History in academia has become almost ‘scientific’ (in my personal opinion). It is focused on finding the truth through evidence, a common pattern in a white Eurocentric setting.  To me, history is the study of human thought and memory, which never conforms to a particular structure. Has oral history had a voice in historical academic settings, if not, how can we give it a voice? 

Such a good thought and question! Oral histories and the practice of transmitting oral history was heavily disregarded in the past. With the introduction of Christianity and missionaries to Oceania, much of the sharing of gospel involved destroying indigenous cultural practices because there was no room for embracing what was outside the norm of Eurocentric Christian culture. The effects of this are seen today when my own people struggle with researching their ancestors. Many still believe that it is not possible to research their ancestors pre 1850 because there are no more written records then. This mentality calls for decolonization in our genealogy industry. To save our people, we have to shift our mindsets and perspectives. Academia is extremely biased and full of Western perspective because they are used to being the loudest and being respected for their thoughts. Many before me in Oceania have put their feet down and said no more to these biases. They are desperate to share our histories from our own people. To give these individuals, myself included, a voice, just listen to us. We have so many wonderful platforms to speak up and speak out on these issues and many of us are. Take the time to listen to what we are saying and check your social biases. All of us have them. To end the social biases, we all first need to check ourselves. Please choose to not get so defensive when a call of correction comes your way. 

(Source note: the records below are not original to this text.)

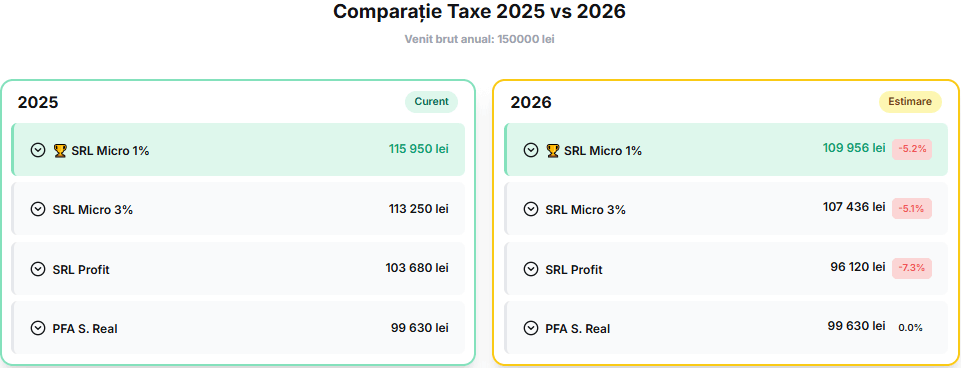Viewport: 961px width, 368px height.
Task: Expand 2025 SRL Micro 1% chevron
Action: pyautogui.click(x=38, y=150)
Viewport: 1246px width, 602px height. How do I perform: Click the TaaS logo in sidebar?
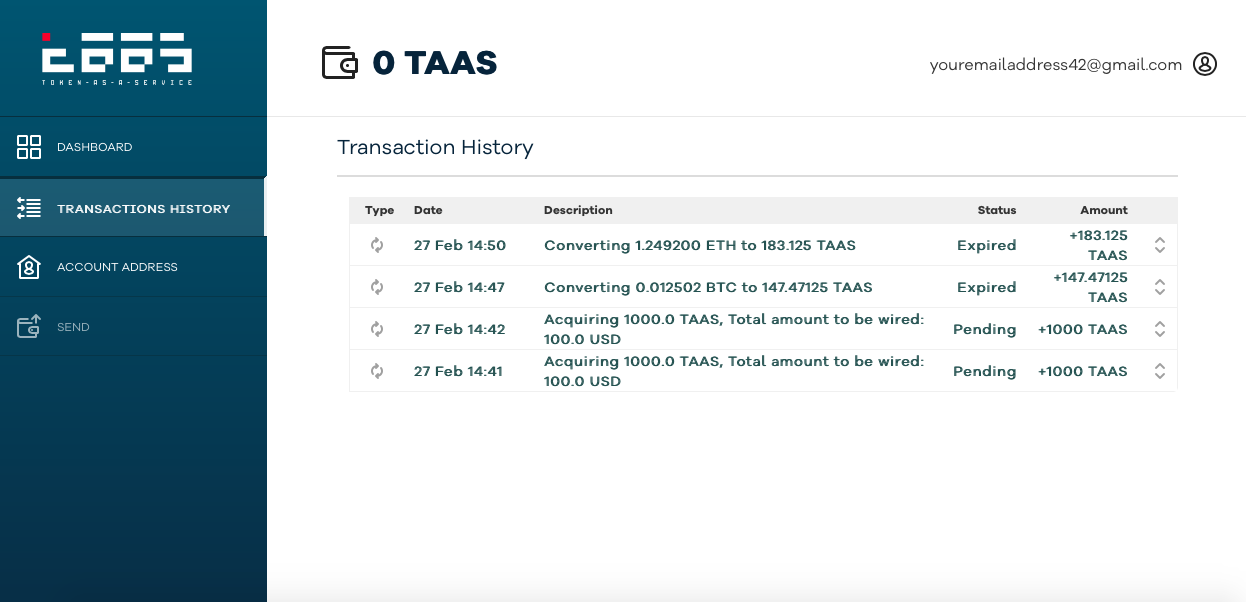[117, 58]
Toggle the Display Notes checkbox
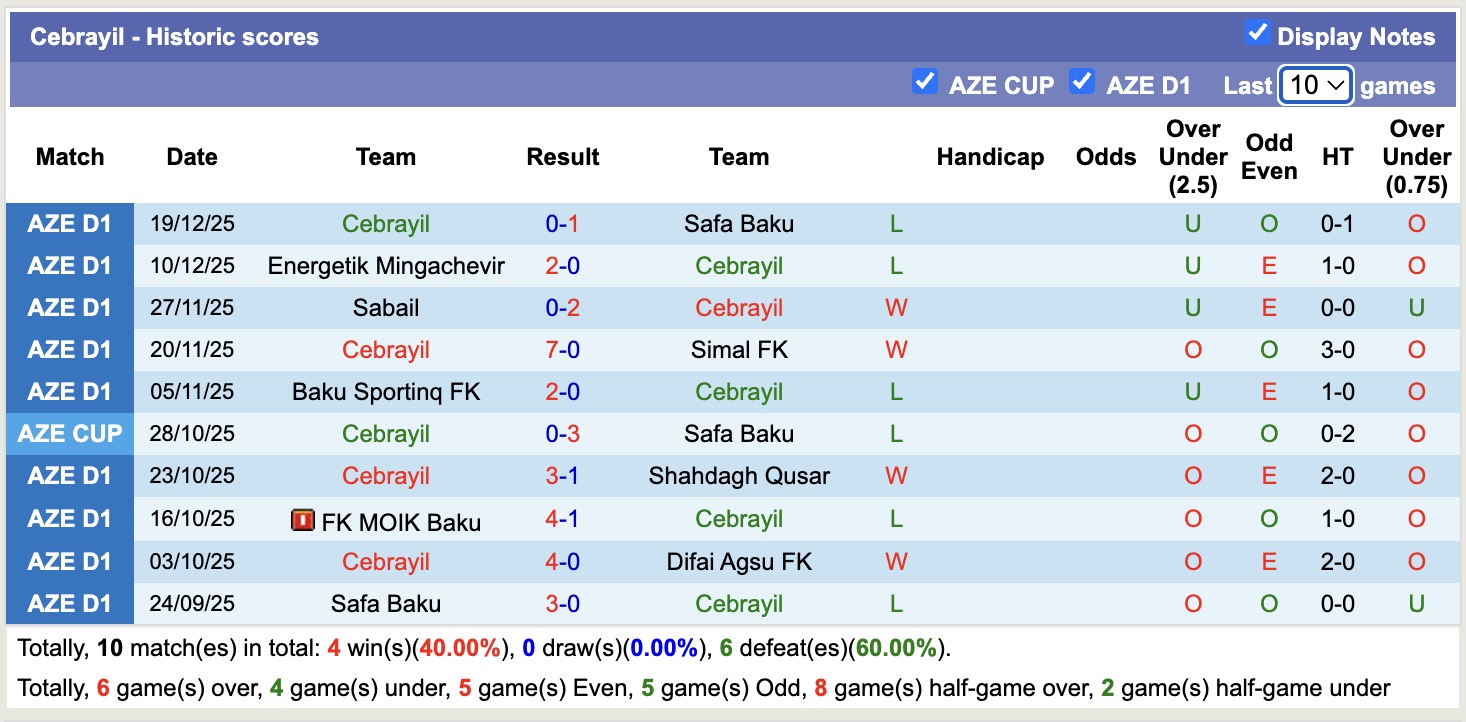 point(1257,33)
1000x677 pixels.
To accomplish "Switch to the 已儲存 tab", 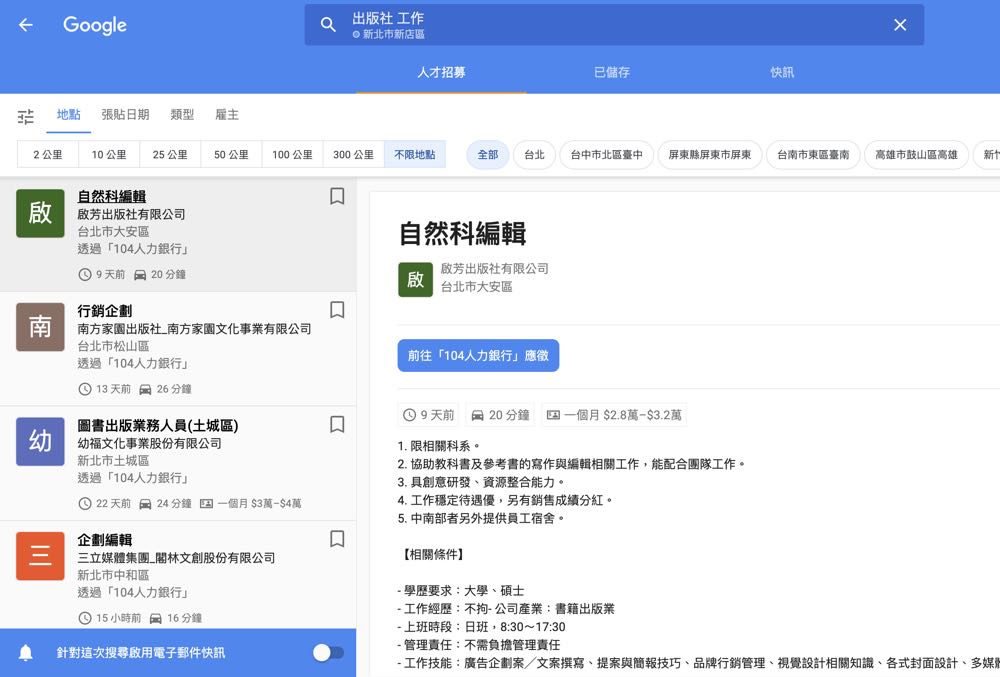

In a world that is progressively becoming more scientific, we, as the future of genealogy, need to ensure that other non-written sources are being validated and not ignored. It is not only a way to ensure Indigenous genealogists and their genealogies are accepted into the community, but the process is also a step towards decolonizing our own mindsets.

I would like to extend a big thank you to Miya, who graciously accepted my request to interview her and responded with the most profound answers. I hope the readers of this interview take her words into their future research to create an awareness and a validated space for Indigenous histories. Miya really epitomizes the next generation of genealogy and is one to keep an eye on!